The author, looking for "treasure in the blockchain", discovered this on his own.  "Hey, that wallet ID was constructed using someone else's wallet ID (or one of the old blockchain transaction IDs) as a seed.  Why would someone do this?"

Pretty much, it was about theft.  Again, this approach doesn't attack bitcoin's cryptography directly.  Instead, it attacks via key generation.

True story?  Its easy to verify.  All you have to do is check all addresses ever used, and see if any of them were derivatives of blockchain transaction IDs or other people's wallet IDs.

Moral of the story: while we all know that you must guard your private key, its also the case that you are forced to trust the mechanism by which your private key was generated.  And you can't tell, simply by inspection, that your private key isn't one of these "predictable" ones.

mrees999's picture
mrees999
Status: Gold Member (Offline)
Joined: Aug 16 2013
Posts: 364
Important Leeson to be learned

Don't trust hot wallets from any exchange or hosted wallet service.  Do your own research.

 

Blockchain.info has had a terrible record for years. It has been hacked and wallet compromised several times. Clear back to 2014. A quick Google search will bring up dozens of accounts.  Hopefully a person smart as yourselves will at least do a google search to verify the trustworthiness of any company before they store money with them and validate their reputation.
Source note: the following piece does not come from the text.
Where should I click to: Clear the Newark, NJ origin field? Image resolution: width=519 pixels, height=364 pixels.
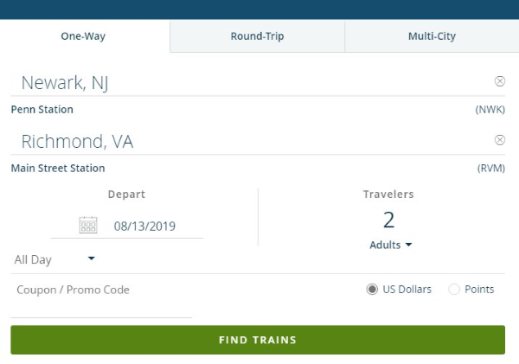click(x=499, y=81)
We get bad actors in all fields including casinos, banking, wall street, high speed trading bots etc.  So it shouldn't be a surprise to see one wallet service with a bad reputation gets hacked or suffers from bad coding but it is exposed and available for anybody who spends 15 seconds with Google to learn to avoid.  

 

https://www.coindesk.com/good-samaritan-blockchain-hacker-returned-255-b...

This might be a case of confirmation bias for somebody with an agenda?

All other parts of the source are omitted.